You’re reading a free article with opinions that may differ from The Motley Fool’s Premium Investing Services. Become a Motley Fool member today to get instant access to our top analyst recommendations, in-depth research, investing resources, and more. Learn More.

Majestic Wine’s (LSE: MJW) shares are slumping this morning, currently down 13% at the time of writing, after the company issued a quasi-profit warning for 2015.

The group announced that while UK store sales, for the ten weeks of Christmas trading from October 28 to January 5, 2015, were up 3.7%, like-for-like store sales growth was only 1.1%. Unfortunately, this growth came at the expense of 50 basis points of gross margin.

Essentially, the group had to lower prices to stay competitive in a market where supermarkets, like Tesco and Aldi, are offering a similar product for a lower price. 

What’s more, within today’s trading update Majestic’s management warned that 2015 will be a tough year for the company:

“Majestic delivered like for like sales growth of 1.1 percent in a difficult Christmas trading period characterised by promotional activity and we are now focused on delivering our final quarter’s trading. We anticipate this competitive pricing environment will continue throughout much of 2015.”

And this competitive pricing environment can be traced to the supermarket price war, which is only just getting started.
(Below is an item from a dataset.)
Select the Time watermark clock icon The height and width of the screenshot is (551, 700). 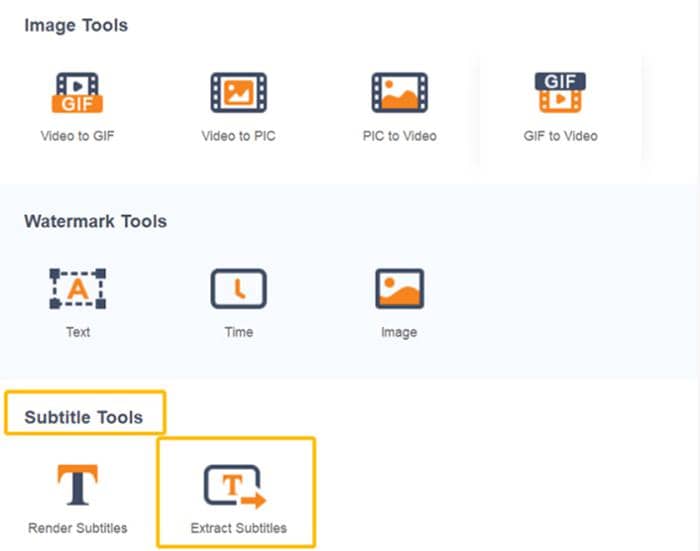(238, 289)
So, it seems as if 2015 is shaping up to be a tough year for Majestic. 

International growth 

Majestic’s biggest problem is the fact that the company has no international exposure. Apart from a few stores in Calais, the group’s success is highly dependent upon the state of the UK economy and competitive environment. 

On the other hand, SABMiller (LSE: SAB) and Diageo (LSE: DGE) (NYSE: DEO.US) only generate a small portion of their sales from the UK, so they are almost immune to developments here in the UK.

Moreover, both SAB and Diageo offer unique products. Diageo for example manufactures the world’s bestselling vodka as well as Johnnie Walker whiskey, one of the world’s most revered whisky brands. SAB produces Snow, China’s best selling beer.

But the biggest benefit SAB and Diageo have over Majestic is their pricing power. Indeed, the two beverage behemoths can decide at what price they want to sell their products to retailers, giving them a certain degree of control over their profit margins.

Majestic lacks this pricing power. While the group can extract a certain amount of pricing leverage over suppliers, it still has to compete with rival stores. As today’s announcement shows this competitive environment can force the group to sacrifice profit for sales growth.

Paying for quality 

Still, you have to pay a little bit extra for quality companies like SAB and Diageo which have international exposure, a portfolio of world leading brands and pricing power. Specifically, after today’s slump Majestic is trading at a forward P/E of 13.7 and the company offers a dividend yield of 4%. In comparison, SAB and Diageo trade at a forward P/E of 19.5 and 19.3 respectively, the FTSE 100 trades at an average P/E of around 15.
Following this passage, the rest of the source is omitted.